In an essay by Michael Taylor on Midsummer Night, he writes, “in comedy the ‘happy ending’ is inevitable” (3). Rather than destroying the effect of the play, dream analysis allows one to see a clear connection between imagination coloured by myth and folklore, and the related processing of fears and wishes. The vulnerabilities of the female characters are revealed in their dreams. With some prying, it is possible to decode hidden meanings. The ‘correction’ of love as promised by Oberon, involves the characters facing uncomfortable scenarios in dreamland to better understand the waking day. The happiness of the conclusion comes with the genre of comedy but one may still appreciate the working out of repressed thoughts which glimmer in the characters’ dreams.

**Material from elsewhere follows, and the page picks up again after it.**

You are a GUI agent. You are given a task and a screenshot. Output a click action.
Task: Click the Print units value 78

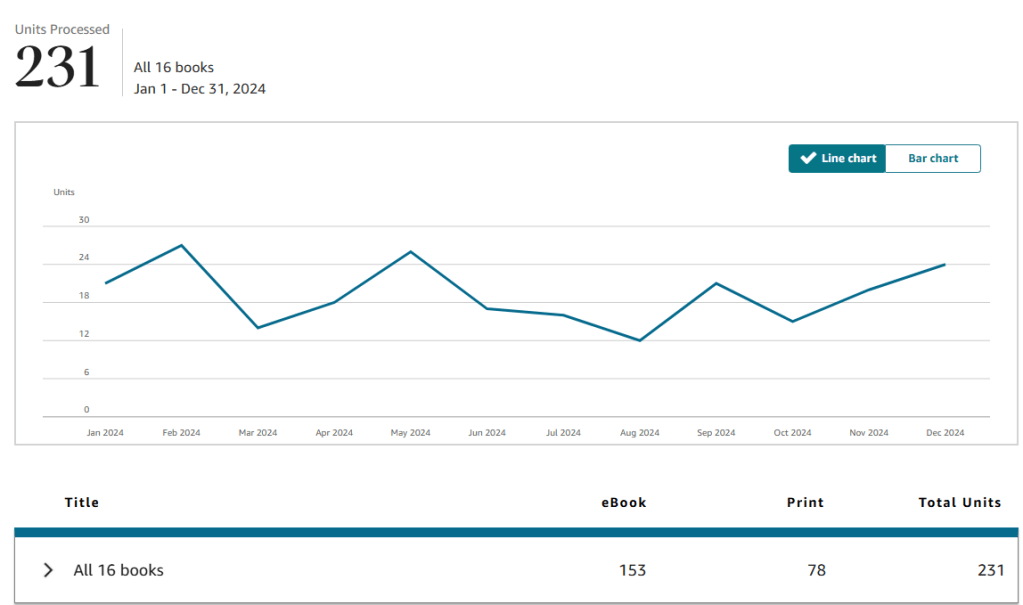(x=816, y=570)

In performing a resistant reading on a classic text, one will always encounter obstacles. The text cooperates with a reader who easily suspends disbelief whereas a dark reading of a comedy will inevitably appear fragmented and that is why one must adopt less stringent standards. On the other hand, it is telling that the Queen of Fairyland is sung to sleep by her fairy attendants who call on Philomel for aid, “Philomel, with melody / Sing in our sweet lullaby” (2.2.12-13). Philomel is one of the most wronged women in Ovid’s tales, a tragic figure who is raped and later has her tongue cut out to ensure her silence. For such a figure to sing a fairy lullaby, advancing a sleepy queen into dreamland is proof enough that dreams are loomed over by figures from myth and folklore in Shakespeare’s creation.

Works Cited.

Freud, Sigmund. The Interpretation of Dreams. Translated by A. A. Brill, Wordsworth Editions, 1997.

Lamb, Mary Ellen. “Taken by the Fairies: Fairy Practices and the Production of Popular Culture in A Midsummer Night’s Dream.” Shakespeare Quarterly, vol. 51, no. 3, 2000, pp. 277–312.

Miller, Ronald F., “A Midsummer Night’s Dream: The Fairies, Bottom, and the Mystery of Things.” Shakespeare Quarterly, Vol. 26, No. 3, 1975, pp. 254-268

Ovid. Metamorphoses. Translated by Mary M. Innes, Penguin Books, 1973

Shakespeare, William. “A Midsummer Night’s Dream.” The Norton Shakespeare. 3rd ed. Eds. Greenblatt, Stephen, Walter Cohen, Suzanne Gossett, Jean E. Howard, Katherine Eisaman Maus, and Gordon McMullan. W.W Norton, 2016, pp. 1037-1095.

Taylor, Michael. “The Darker Purpose of A Midsummer Night’s Dream.” Studies in English Literature, 1500-1900, Vol. 9, No. 2, 1969, pp. 259-273.